The Gutenberg Museum has a number of major works from the early years of printing on permanent display. Books printed up to 1500 differ in many ways from the books we are familiar with from later years. These early examples have no title page, chapter headings or page numbers. What they do have are pages of beautiful illumination and illustration.
Visitors will notice that the protagonists of first few decades of the printed book often still clung to the traditional forms of the manuscript. The characteristics of the modern book emerged only gradually through fierce competition among printers, dependent on selling their books to be able to continue business, and through technical innovation in the printing of pictures.
The colophon, an inscription bearing the place and year of publication and often also the printing workshop (our modern equivalent is “book credits”), wandered from the back to the front of the book, where these facts and the contents of the book were more effectively advertised.
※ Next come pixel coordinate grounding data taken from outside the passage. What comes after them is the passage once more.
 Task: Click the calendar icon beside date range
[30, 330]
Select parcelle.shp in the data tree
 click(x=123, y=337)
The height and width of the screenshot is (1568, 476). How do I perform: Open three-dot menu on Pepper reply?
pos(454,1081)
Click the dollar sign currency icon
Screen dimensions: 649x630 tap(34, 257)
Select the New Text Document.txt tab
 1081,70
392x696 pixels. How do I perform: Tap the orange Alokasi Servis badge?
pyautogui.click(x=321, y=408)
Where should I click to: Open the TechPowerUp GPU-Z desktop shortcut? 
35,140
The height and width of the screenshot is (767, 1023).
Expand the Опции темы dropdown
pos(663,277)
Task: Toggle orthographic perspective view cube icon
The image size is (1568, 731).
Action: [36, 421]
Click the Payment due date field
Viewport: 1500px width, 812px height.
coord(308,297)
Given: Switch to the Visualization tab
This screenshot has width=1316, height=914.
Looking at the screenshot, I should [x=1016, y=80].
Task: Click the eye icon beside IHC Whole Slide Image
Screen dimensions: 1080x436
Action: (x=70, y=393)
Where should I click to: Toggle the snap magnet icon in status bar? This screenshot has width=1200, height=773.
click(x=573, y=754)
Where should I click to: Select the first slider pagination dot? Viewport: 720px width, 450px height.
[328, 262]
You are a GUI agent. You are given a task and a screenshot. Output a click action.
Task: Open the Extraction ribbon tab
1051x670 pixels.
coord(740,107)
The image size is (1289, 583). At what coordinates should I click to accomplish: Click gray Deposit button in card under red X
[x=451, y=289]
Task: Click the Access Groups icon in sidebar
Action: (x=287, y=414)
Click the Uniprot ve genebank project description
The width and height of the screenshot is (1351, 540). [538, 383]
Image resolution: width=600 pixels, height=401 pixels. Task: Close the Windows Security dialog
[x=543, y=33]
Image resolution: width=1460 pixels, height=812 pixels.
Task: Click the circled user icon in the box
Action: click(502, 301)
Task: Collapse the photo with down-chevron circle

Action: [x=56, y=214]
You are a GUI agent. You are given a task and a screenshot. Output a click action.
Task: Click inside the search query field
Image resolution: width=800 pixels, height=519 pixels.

A standardised title page was soon developed.
Pictures in Books
It wasn’t until the 1460s that woodcuts were included in printed books. Printing type matter and woodcuts side by side in the printing press was initially a difficult feat to master. Printing in more than one colour, a distinguishing feature of the two editions of the Mainz Psalter from 1457 and 1459, was discarded, as the process proved too time-consuming. The Psalter, on view in the museum treasury, is nevertheless an aesthetic highlight of the early years of printing – as is the Gutenberg Bible.
The Most Beautiful Book of the Renaissance
Francesco Colonna’s “Hypnerotomachia Poliphilis” (“Poliphilus’s Dream”) is without exception considered one of the most beautiful books of the 15th century. The book contains woodcuts in the style of the Italian Renaissance which harmonise perfectly with the typography. The book was published by Venetian Aldus Manutius at his officina in 1492.
Some of the text is arranged in the shape of a vase, heart or triangle, which enhances the decorative nature of the pages.